ST. PAUL, Minnesota — Twelve businesses applied to grow and cultivate marijuana for the state's new medical marijuana program, but there can only be two.
Friday's deadline kicks off weeks of weeding through each applicant's plans, making site visits and fielding presentations — all behind closed doors. Minnesota's Office of Medical Cannabis hopes to announce its two manufacturers by Dec. 1, but won't release any information about applicants until then.
The applications could be hundreds of pages long, detailing where and how they'll grow marijuana and convert it into pill, liquid or vapor form (the state's new law bans using the plant itself) for the patients suffering a handful of serious conditions who qualify. And each applicant had to lay out stringent security plans for their facilities, provide financial projections and cut a nonrefundable $20,000 check just to be considered.
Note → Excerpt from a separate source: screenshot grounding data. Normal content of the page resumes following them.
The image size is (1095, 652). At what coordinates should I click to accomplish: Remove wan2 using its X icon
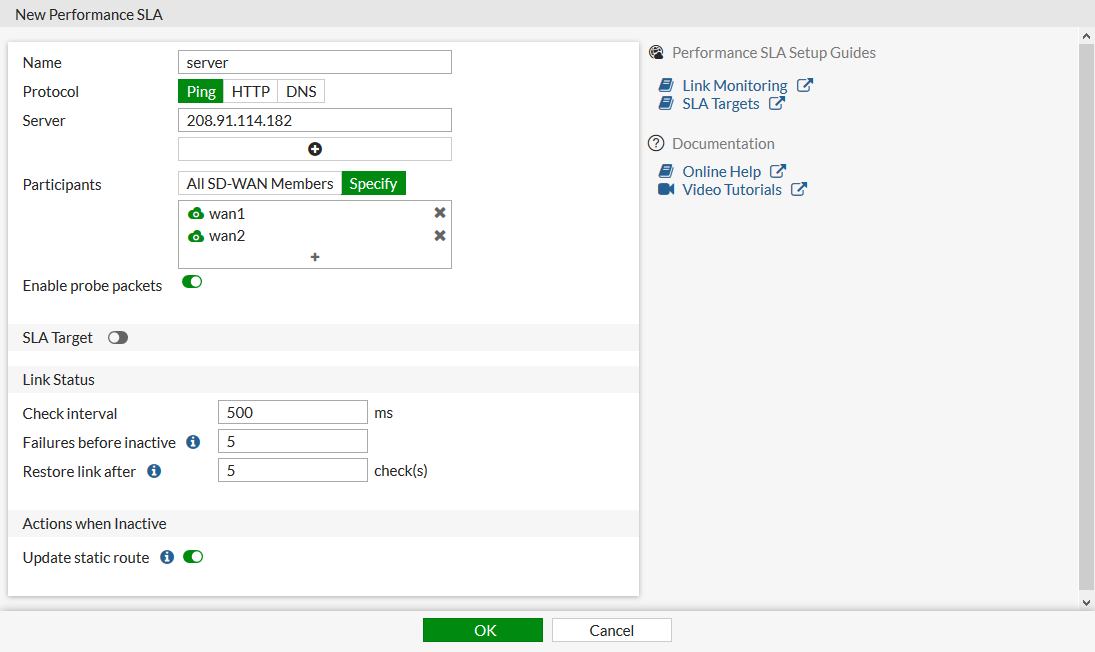pos(439,235)
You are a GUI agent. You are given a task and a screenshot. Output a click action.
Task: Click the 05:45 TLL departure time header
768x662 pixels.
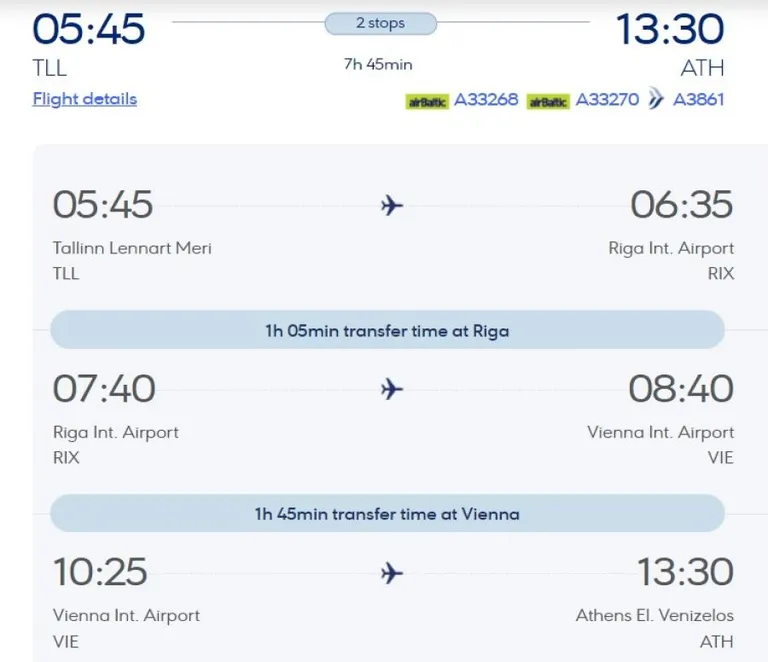point(89,29)
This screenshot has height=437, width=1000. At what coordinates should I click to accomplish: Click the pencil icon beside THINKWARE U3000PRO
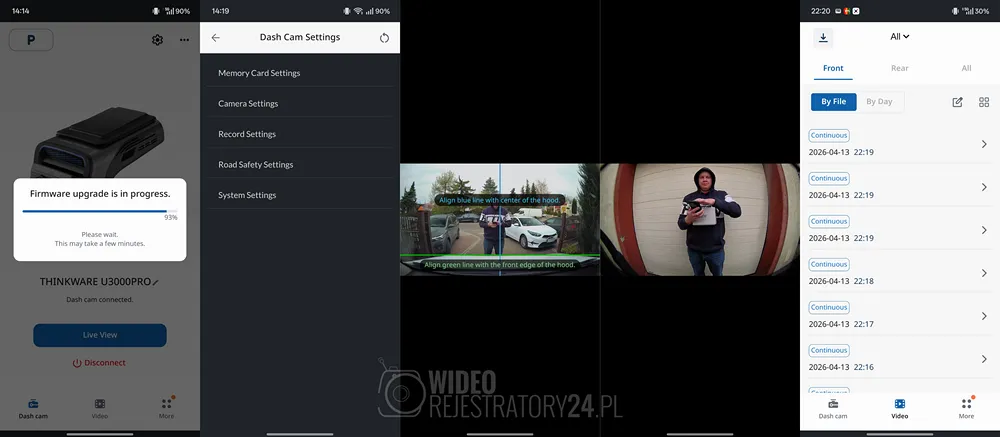(x=155, y=283)
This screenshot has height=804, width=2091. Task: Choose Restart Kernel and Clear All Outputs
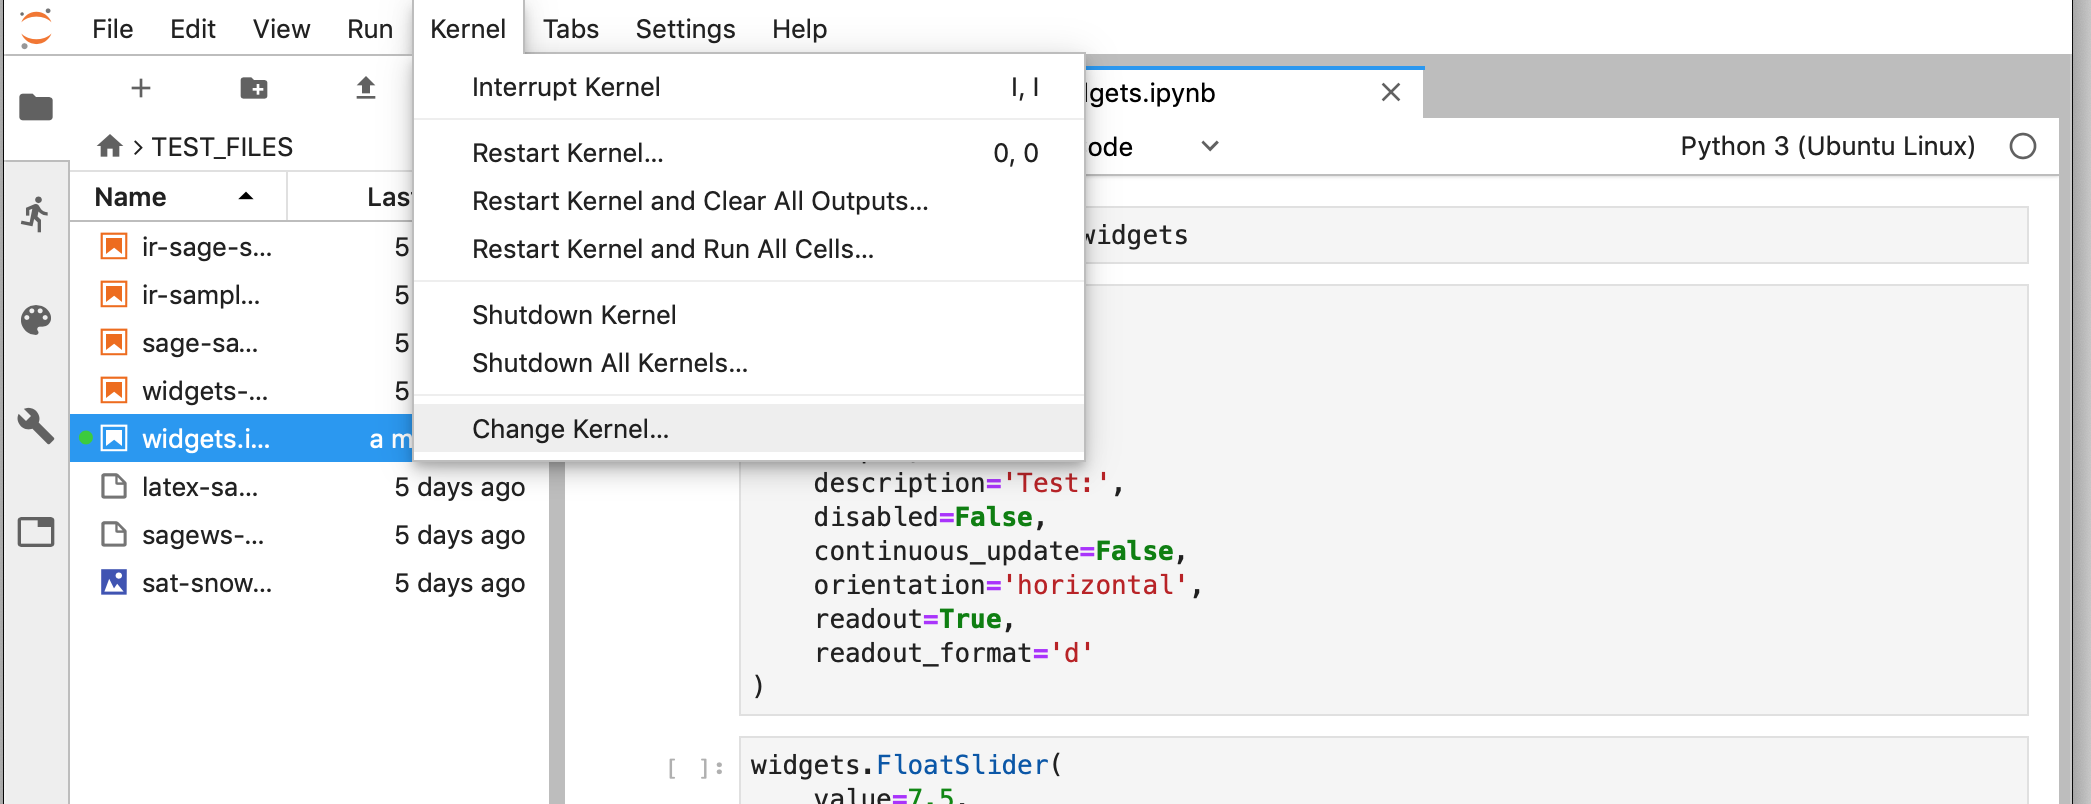tap(700, 201)
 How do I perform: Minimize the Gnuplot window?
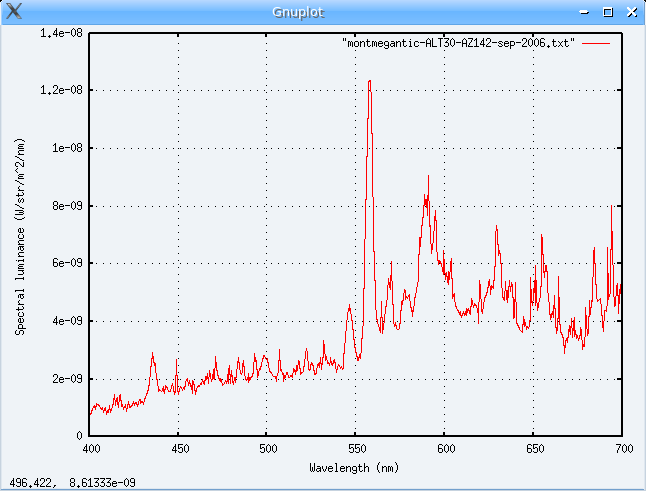click(586, 12)
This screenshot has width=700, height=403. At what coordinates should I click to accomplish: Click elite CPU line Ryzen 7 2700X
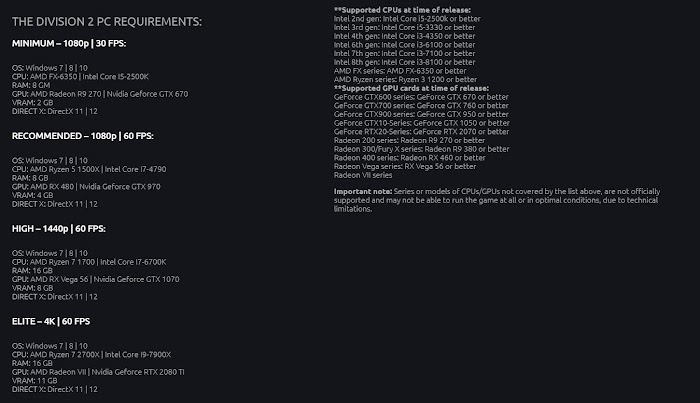(92, 355)
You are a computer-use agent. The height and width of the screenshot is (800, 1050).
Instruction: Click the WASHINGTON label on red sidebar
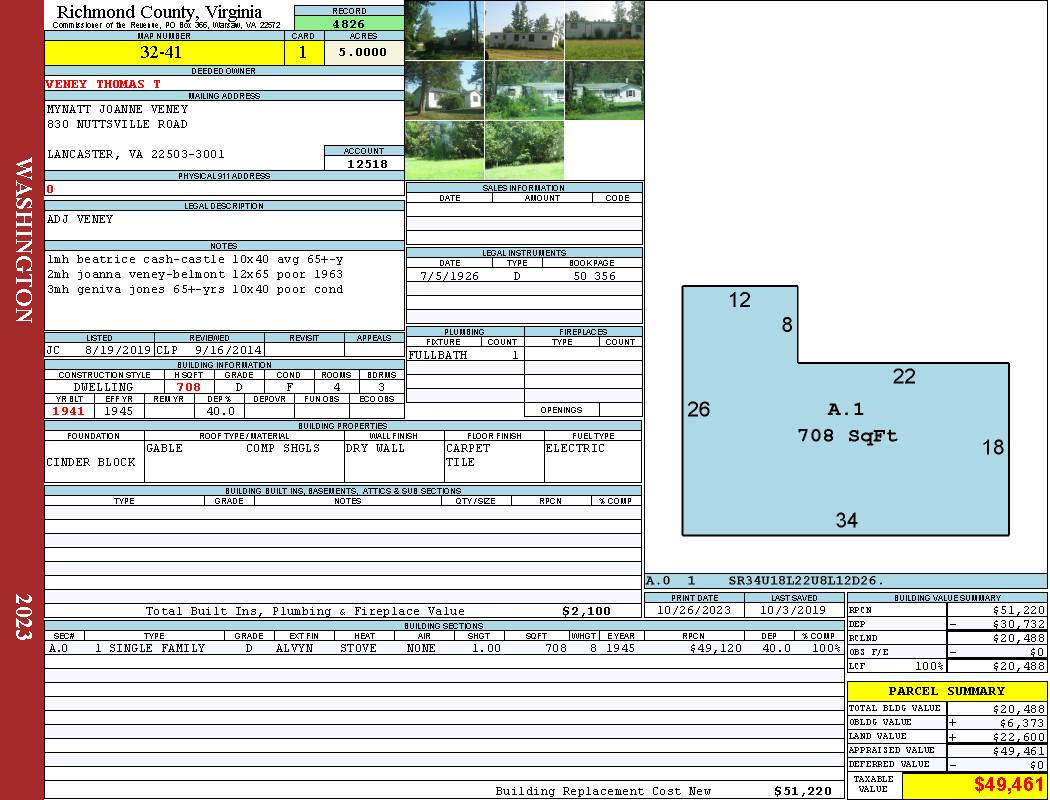coord(24,240)
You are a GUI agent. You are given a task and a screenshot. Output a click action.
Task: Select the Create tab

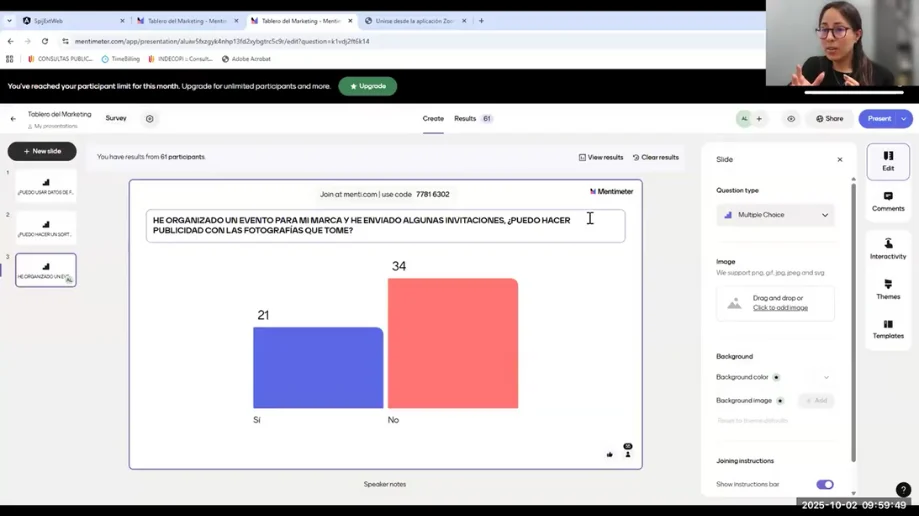(x=433, y=119)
It's a narrower field than previously expected to get one of the two highly prized contracts — 29 organizations submitted letters of intent to the state last month.
Fearing difficulty of finding enough qualified applicants to grow marijuana for the state — at one time, state officials anticipated as few as five applicants — Minnesota lawmakers built in an escape hatch for the state's Department of Health. The health commissioner can trigger a six-month delay to register two manufacturers.
If all goes smoothly, patients are expected to be able to start getting the medicine in July 2015.
Manufacturers will eventually operate four dispensaries throughout the state — one in each of Minnesota's eight congressional districts. But the state will only require its producers to open one dispensary for the first year after the program launches.